Concernant la qualification juridique du contrat d'agent sportif, différentes cours d'appel (2) ont été amenées à qualifier ledit contrat en un mandat "d'intérêt commun" au motif que le mandataire, chargé de la gestion de la carrière professionnelle, aux cas particuliers, d'un joueur, a un intérêt certain à l'essor de cette carrière compte tenu des incidences économiques qu'entraînent ses performances et de sa notoriété sur les conditions financières d'engagement et les prétentions salariales du joueur.
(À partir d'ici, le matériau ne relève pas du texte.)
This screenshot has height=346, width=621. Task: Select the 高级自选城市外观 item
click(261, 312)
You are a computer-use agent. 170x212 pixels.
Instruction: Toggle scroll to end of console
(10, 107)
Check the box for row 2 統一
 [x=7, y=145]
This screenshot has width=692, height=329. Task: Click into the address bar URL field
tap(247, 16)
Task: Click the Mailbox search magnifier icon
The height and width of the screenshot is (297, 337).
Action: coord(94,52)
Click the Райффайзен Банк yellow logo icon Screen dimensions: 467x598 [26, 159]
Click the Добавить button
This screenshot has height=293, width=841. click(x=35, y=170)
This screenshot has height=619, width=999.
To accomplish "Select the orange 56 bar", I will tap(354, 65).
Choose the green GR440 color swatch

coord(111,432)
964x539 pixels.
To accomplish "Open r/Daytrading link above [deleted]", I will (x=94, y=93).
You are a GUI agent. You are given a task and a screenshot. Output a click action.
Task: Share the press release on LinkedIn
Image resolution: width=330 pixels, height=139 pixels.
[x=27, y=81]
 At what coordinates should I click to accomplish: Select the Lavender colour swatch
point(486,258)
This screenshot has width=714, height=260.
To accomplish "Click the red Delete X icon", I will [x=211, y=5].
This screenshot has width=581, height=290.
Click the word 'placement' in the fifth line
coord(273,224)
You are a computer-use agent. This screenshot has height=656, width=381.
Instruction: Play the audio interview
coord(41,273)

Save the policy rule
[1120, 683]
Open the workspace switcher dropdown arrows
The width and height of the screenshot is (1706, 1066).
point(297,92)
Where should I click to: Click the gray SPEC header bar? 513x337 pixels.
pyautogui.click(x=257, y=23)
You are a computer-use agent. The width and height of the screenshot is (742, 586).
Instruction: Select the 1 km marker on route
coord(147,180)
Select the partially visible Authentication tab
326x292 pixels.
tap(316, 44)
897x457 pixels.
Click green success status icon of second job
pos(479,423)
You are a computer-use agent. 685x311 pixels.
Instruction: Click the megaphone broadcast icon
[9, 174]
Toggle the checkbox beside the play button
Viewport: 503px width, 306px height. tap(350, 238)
La carrière du sportif devient la chose commune des parties au mandat.

Les cours d'appel dont, en dernier lieu, la cour d'Appel de Douai, ont retenu une telle qualification juridique du contrat d'agent sportif, après avoir fait une analyse de chaque clause contractuelle afin de vérifier la volonté des parties au moment de la conclusion du contrat et l'étendue des droits et obligations de chaque partie.

Une telle qualification est importante eu égard aux conditions et modalités de rupture d'un mandat "d'intérêt commun". Ledit mandat ne peut, en effet, être révoqué légitimement que du consentement mutuel des parties ou suivant les conditions et clauses du contrat (sauf en cas de clauses jugées comme abusives) ou encore pour une cause légitime reconnue en justice.

La qualification du mandat "d'intérêt commun" a pour effet de mettre à la charge de l'auteur de la rupture anticipée illégitime du mandat le versement d'une indemnisation au profit de l'autre partie. Ainsi, en cas de rupture anticipée du contrat par le sportif et en l'absence d'une cause légitime de rupture, l'agent sportif percevra une indemnisation évaluée sur le fondement d'une perte d'une chance de percevoir la rémunération qu'il aurait dû obtenir en cas de réalisation de sa mission et si le contrat s'était poursuivi jusqu'à son terme et d'un préjudice moral.

La qualification du contrat d'agent sportif en un mandat "d'intérêt commun" permet d'octroyer une plus grande protection de chaque partie au contrat et d'inscrire les relations agent / sportif dans une stabilité, une loyauté, une confiance afin de mener à bien un projet commun sur le moyen et long terme qui combinera aussi bien l'intérêt financier que l'intérêt sportif.

Lexbase : Dans quels cas préconisez-vous la conclusion d'un mandat d'intérêt commun ? Quelles sont les conditions et les modalités à prévoir pour la rédaction du contrat ?

Steve Cygler et Laëtitia Croisé : La conclusion d'un mandat d'intérêt commun est, de prime abord, à notre sens, opportune pour l'agent sportif lorsqu'il existe un fort intuitu personae avec le sportif ou lorsque ce dernier débute sa carrière sportive professionnelle.

L'intérêt et l'avantage du mandat d'intérêt commun sont de responsabiliser chaque partie dans le cadre de la bonne exécution du contrat et d'encadrer les conditions et modalités de rupture du contrat d'agent sportif.

Aussi, d'une manière plus générale, le contrat d'agent sportif doit être conclu en la forme d'un mandat "d'intérêt commun" lorsque l'agent sportif a la volonté de développer avec le sportif un projet commun sur le long terme.

Un mandat d'intérêt commun est opportun et, à notre sens, entièrement justifié lorsque l'agent sportif assiste et conseille le sportif pour tout ce qui a trait à l'exercice rémunéré d'une activité sportive, à la carrière et aux activités extra-sportives de ce dernier (contrats de sponsoring, d'assurance, contrats relatifs aux droits à l'image, etc.).

Aux fins de conforter les intérêts respectifs des parties, le mandat devra bien préciser la volonté des parties de conclure un "mandat d'intérêt commun", l'étendue de la mission de l'agent, les droits et obligations de chaque partie et éventuellement une clause d'indemnité afin de déterminer par avance la nature et le mode de calcul des dommages et intérêts que pourrait percevoir l'agent en cas de rupture anticipée et non justifiée du mandat. L'insertion d'une telle clause serait d'autant opportune qu'elle serait applicable même en cas de requalification du contrat d'agent sportif en un contrat autre qu'un mandat d'intérêt commun.


(1) Cass. com., 8 octobre 1969, Bull. civ. IV, n° 284.
(2) CA Aix-en-Provence, 17 avril 2002, n° 393, bull. Aix, 2002-02, note 7, p. 88 ; CA Toulouse, 2ème ch., sect. 2, 1er décembre 2009, n° 08/00966 (N° Lexbase : A8782HNL) ; CA Reims, civ. 1ère sect., 25 mars 2008 ; CA Douai, 21 mars 2011, 1ère ch., sect. 1, n° 10/03808 N° Lexbase : A9766HLB).